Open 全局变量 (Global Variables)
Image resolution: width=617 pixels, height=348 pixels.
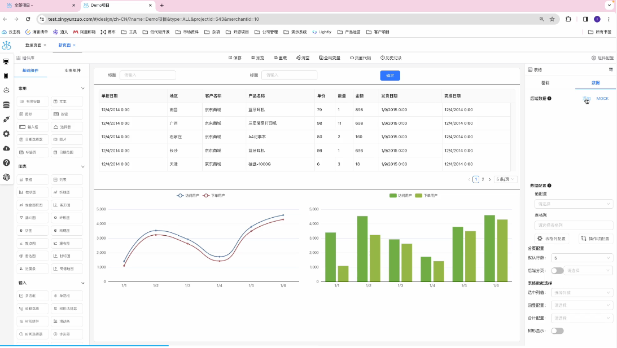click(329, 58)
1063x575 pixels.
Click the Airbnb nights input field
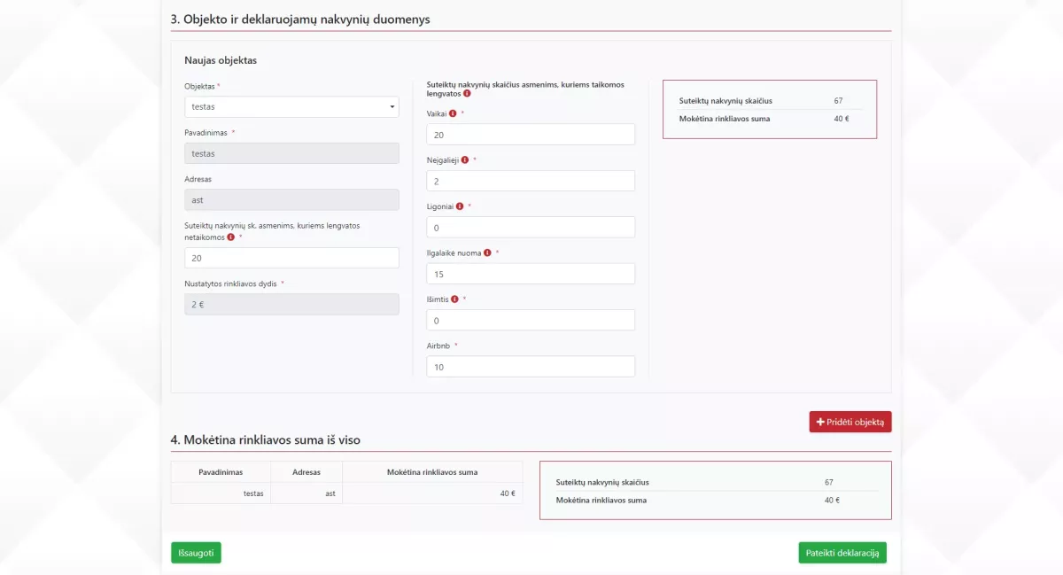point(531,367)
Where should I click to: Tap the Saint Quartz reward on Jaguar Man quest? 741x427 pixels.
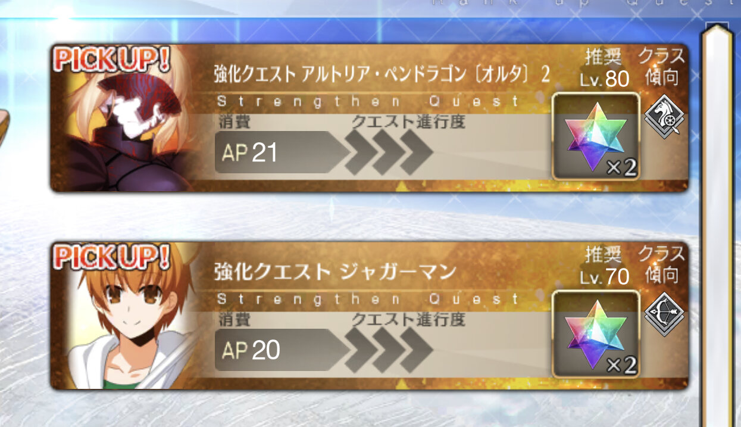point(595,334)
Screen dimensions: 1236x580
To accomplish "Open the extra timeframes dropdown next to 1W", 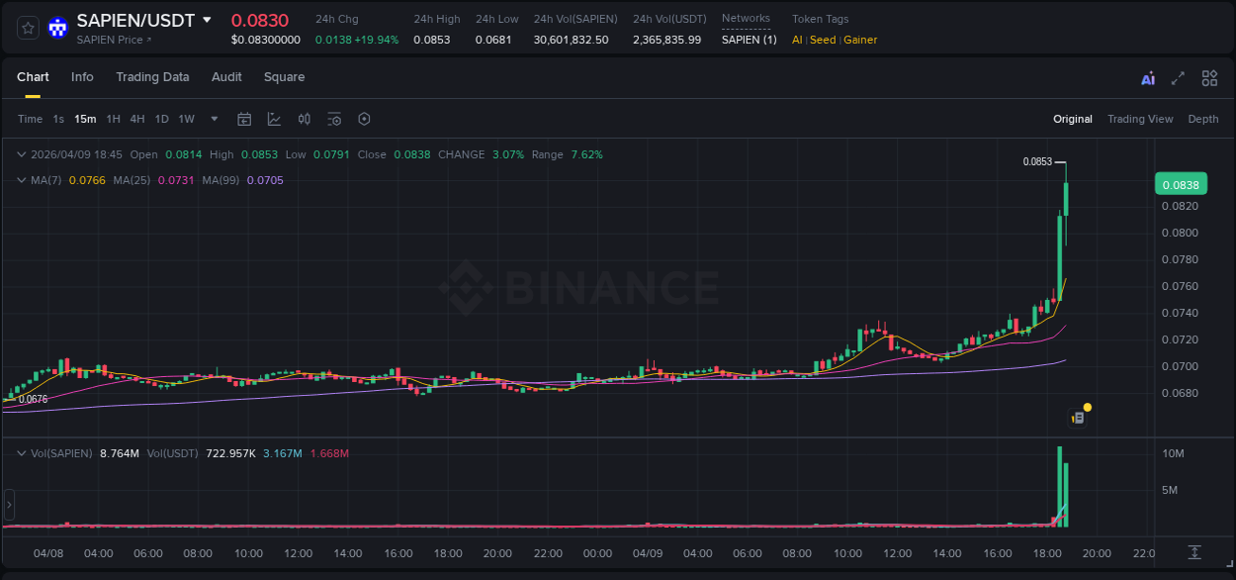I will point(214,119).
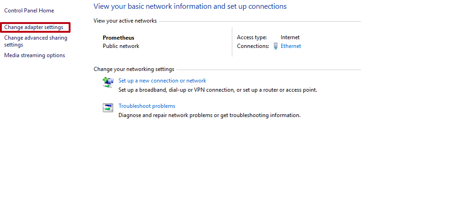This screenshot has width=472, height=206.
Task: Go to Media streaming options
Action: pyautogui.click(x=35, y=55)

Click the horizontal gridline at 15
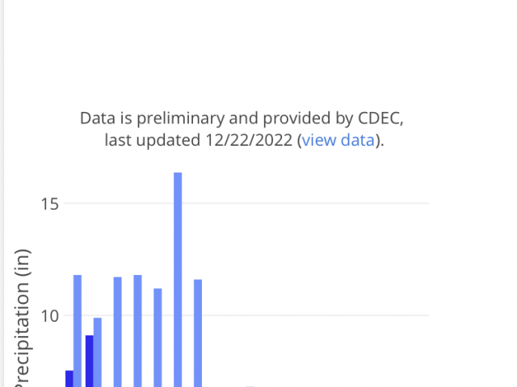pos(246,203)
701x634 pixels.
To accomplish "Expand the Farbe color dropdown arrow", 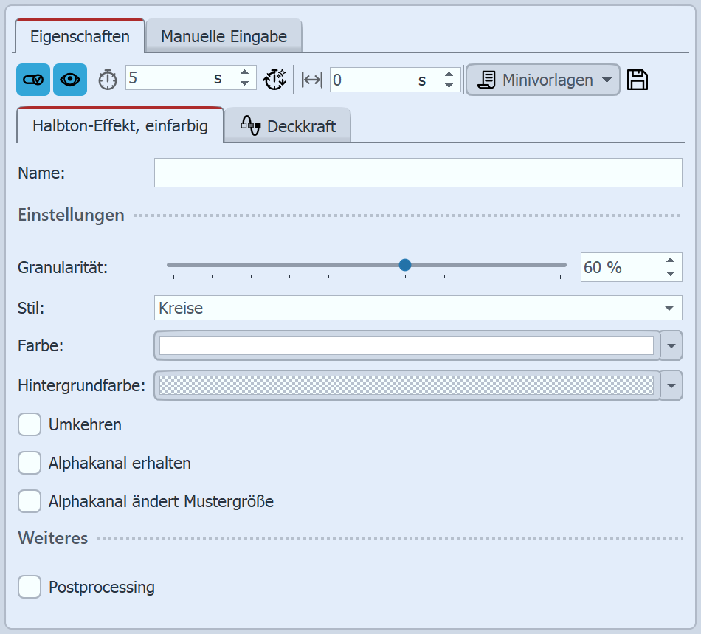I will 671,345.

┄┄┄┄┄┄

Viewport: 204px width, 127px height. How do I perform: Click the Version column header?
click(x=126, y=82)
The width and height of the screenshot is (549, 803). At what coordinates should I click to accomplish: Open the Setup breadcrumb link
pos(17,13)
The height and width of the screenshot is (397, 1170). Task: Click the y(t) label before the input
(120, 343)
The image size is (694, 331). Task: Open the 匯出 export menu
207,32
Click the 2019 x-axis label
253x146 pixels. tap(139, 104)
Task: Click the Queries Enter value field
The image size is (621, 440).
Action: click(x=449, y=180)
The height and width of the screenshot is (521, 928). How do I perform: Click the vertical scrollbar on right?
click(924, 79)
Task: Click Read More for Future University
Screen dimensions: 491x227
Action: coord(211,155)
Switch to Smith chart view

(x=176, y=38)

┄┄┄┄┄┄

▶ **What is required**
Lay out the lines from the one containing "The height and width of the screenshot is (397, 1170)." through the one containing "(x=176, y=38)", both included, as a Markdown table with the columns Num and Text. Number each line and skip blank ones.

▶ **Final result**
| Num | Text |
|---|---|
| 1 | The height and width of the screenshot is (397, 1170). Task: Click the y(t) label before the input |
| 2 | (120, 343) |
| 3 | The image size is (694, 331). Task: Open the 匯出 export menu |
| 4 | 207,32 |
| 5 | Click the 2019 x-axis label |
| 6 | 253x146 pixels. tap(139, 104) |
| 7 | Task: Click the Queries Enter value field |
| 8 | The image size is (621, 440). |
| 9 | Action: click(x=449, y=180) |
| 10 | The height and width of the screenshot is (521, 928). How do I perform: Click the vertical scrollbar on right? |
| 11 | click(924, 79) |
| 12 | Task: Click Read More for Future University |
| 13 | Screen dimensions: 491x227 |
| 14 | Action: coord(211,155) |
| 15 | Switch to Smith chart view |
| 16 | (x=176, y=38) |